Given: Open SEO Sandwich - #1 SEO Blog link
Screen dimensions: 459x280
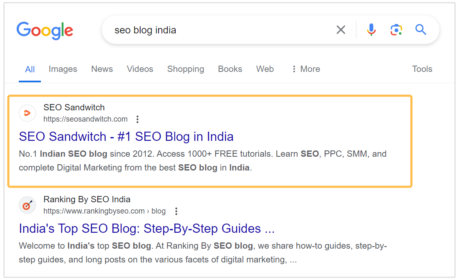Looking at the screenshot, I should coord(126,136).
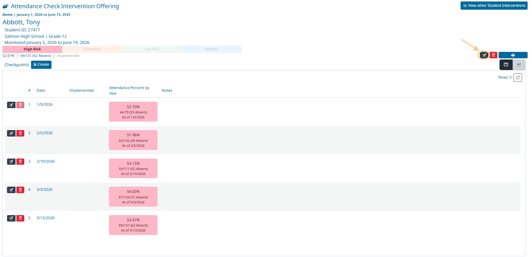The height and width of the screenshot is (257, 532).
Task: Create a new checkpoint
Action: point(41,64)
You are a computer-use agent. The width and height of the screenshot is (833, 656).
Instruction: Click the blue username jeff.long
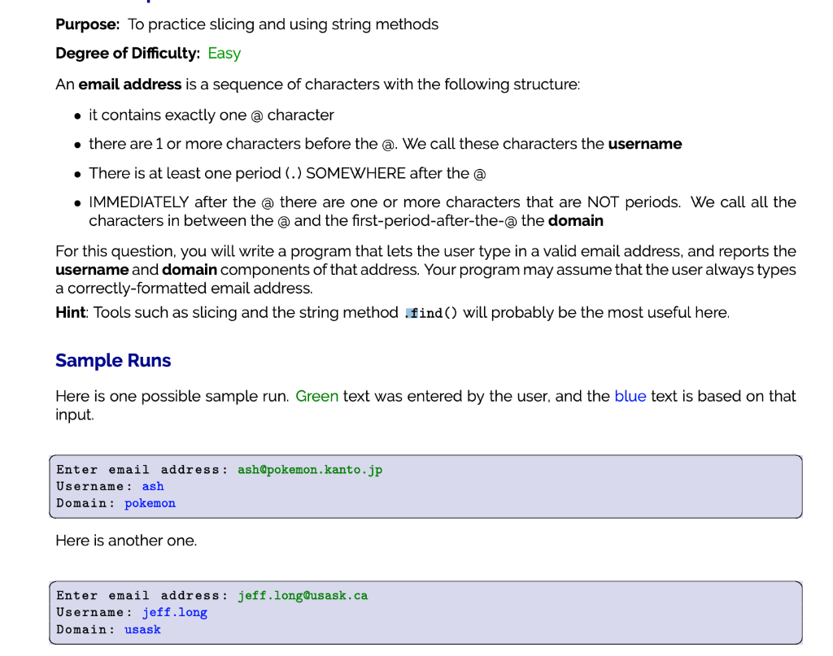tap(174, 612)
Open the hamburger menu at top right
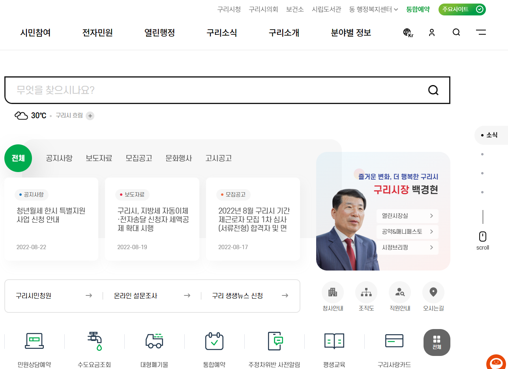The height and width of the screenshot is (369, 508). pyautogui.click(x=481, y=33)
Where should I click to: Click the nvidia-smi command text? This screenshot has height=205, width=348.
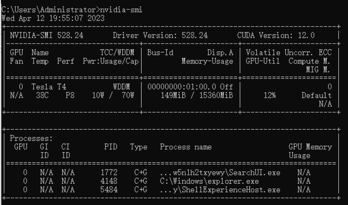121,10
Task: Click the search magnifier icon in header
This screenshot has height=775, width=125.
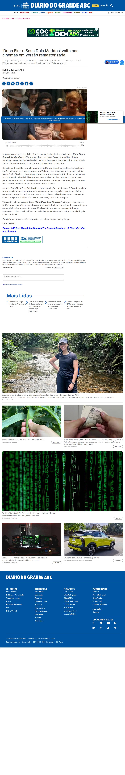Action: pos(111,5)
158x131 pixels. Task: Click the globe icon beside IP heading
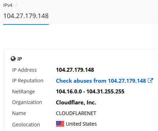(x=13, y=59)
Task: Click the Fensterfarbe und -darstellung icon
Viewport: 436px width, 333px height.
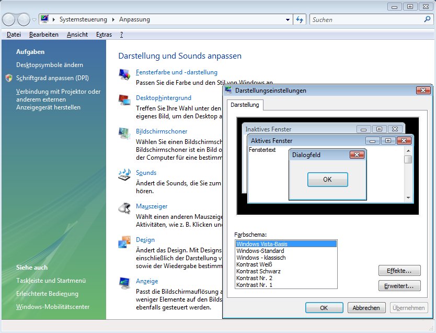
□ □ □ □ □
- Work order -
Without the pictures, print the whole listing exactly as given.

- Exercise solution -
Given: Open SEO Sandwich - #1 SEO Blog link
Screen dimensions: 459x280
Looking at the screenshot, I should coord(126,136).
The height and width of the screenshot is (257, 532).
Task: Create a new checkpoint
Action: point(41,64)
You are a computer-use agent. The width and height of the screenshot is (833, 656).
Instruction: Click the blue username jeff.long
tap(174, 612)
Open the hamburger menu at top right
The height and width of the screenshot is (369, 508). pyautogui.click(x=481, y=33)
Where should I click to: Click the nvidia-smi command text? This screenshot has height=205, width=348.
121,10
Task: Click the search magnifier icon in header
This screenshot has height=775, width=125.
Action: pos(111,5)
158x131 pixels. Task: Click the globe icon beside IP heading
(x=13, y=59)
Task: Click the Fensterfarbe und -darstellung icon
Viewport: 436px width, 333px height.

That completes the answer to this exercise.